A centuries long conflation between safety and security has helped propel society down a trajectory prohibiting numerous opportunities for visionary resistance to societal ills. This project seeks to create tools and initiatives for systematizing true safety by minimizing the conflation between safety and security, countering the public safety narrative which has become synonymous with surveillance and activating opportunities for visionary resistance.
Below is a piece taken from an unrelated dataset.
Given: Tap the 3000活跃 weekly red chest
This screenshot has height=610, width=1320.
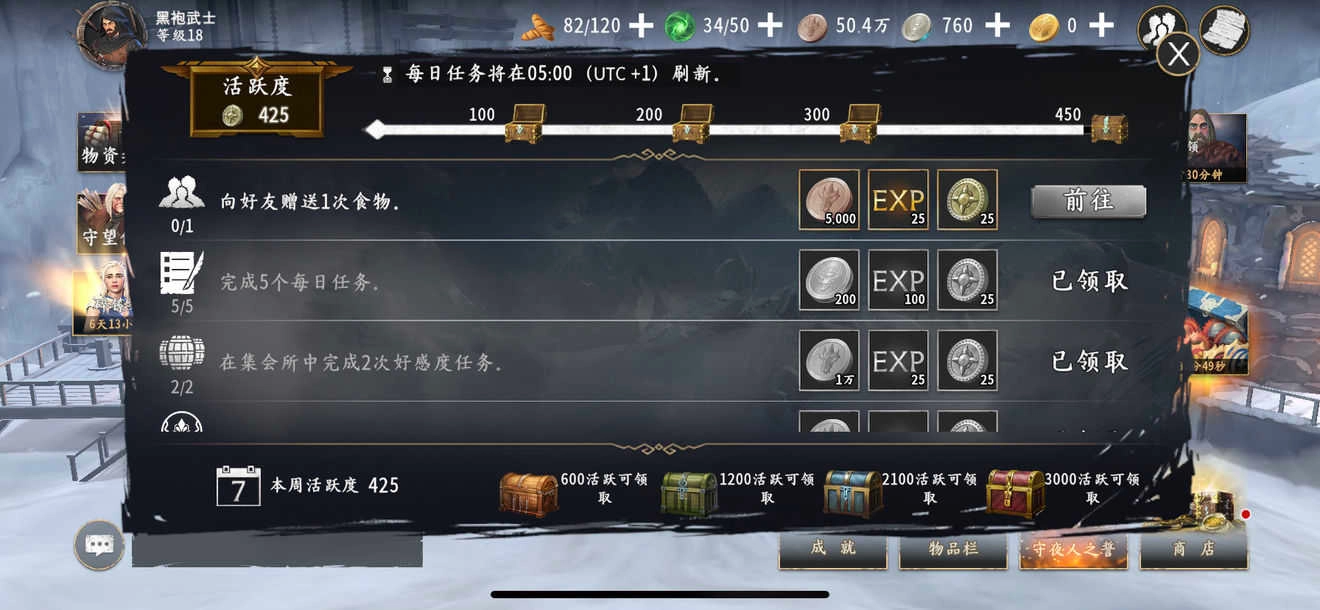Looking at the screenshot, I should [x=1015, y=493].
Tawana Petty is a mother, social justice organizer, youth advocate, poet and author. She is intricately involved in water rights advocacy, data and digital privacy education, and racial justice and equity work. She is Director of the Data Justice Program for the Detroit Community Technology Project(DCTP) and co-leads Our Data Bodies(ODB), a five-person team concerned about the ways our communities’ digital information is collected, stored, and shared by government and corporations. Tawana is a convening member of the Detroit Digital Justice Coalition (DDJC) on behalf of DCTP, which organizes Data DiscoTechs(discovering technology) fairs and other initiatives to foster media and digital literacy. She recently co-produced with ODB, the Digital Defense Playbook, a workbook of popular education activities and tools for data justice and data access for equity, as well as the report, A Critical Summary of Detroit's Project Green Light and Its Greater Context, on Detroit's Project Green Light surveillance program. Tawana is a co-founder of Riverwise Magazine, a quarterly magazine which lifts up community stories by Detroit residents, which might otherwise be misrepresented or underrepresented in local and national media. Riverwise Magazine recently produced a special surveillance issue, Detroiters Want to Be Seen, Not Watched.
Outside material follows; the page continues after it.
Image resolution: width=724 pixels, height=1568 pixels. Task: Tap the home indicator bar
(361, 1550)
She is a board member of the James and Grace Lee Boggs Center to Nurture Community Leadership(Boggs Center), a Detroit Equity Action Lab (DEAL) Fellow, and the organizer of an annual art festival and artist retreat in historic Idlewild, Michigan, which convenes over 30 artists, organizers, herbalists and innovators each year to create art, share healing practices and respirit each other and the communities they serve.
Tawana is the recipient of several awards, including the Spirit of Detroit Award, the Woman of Substance Award, Women Creating Caring Communities Award, Detroit Awesome Award, University of Michigan Black Law Student Association's Justice Honoree Award, was recognized as one of Who’s Who in Black Detroit in 2013 and 2015, the Wayne State Center for Peace and Conflict Studies' Peacemaker Award, and a Certificate of Special Congressional Recognition in 2018.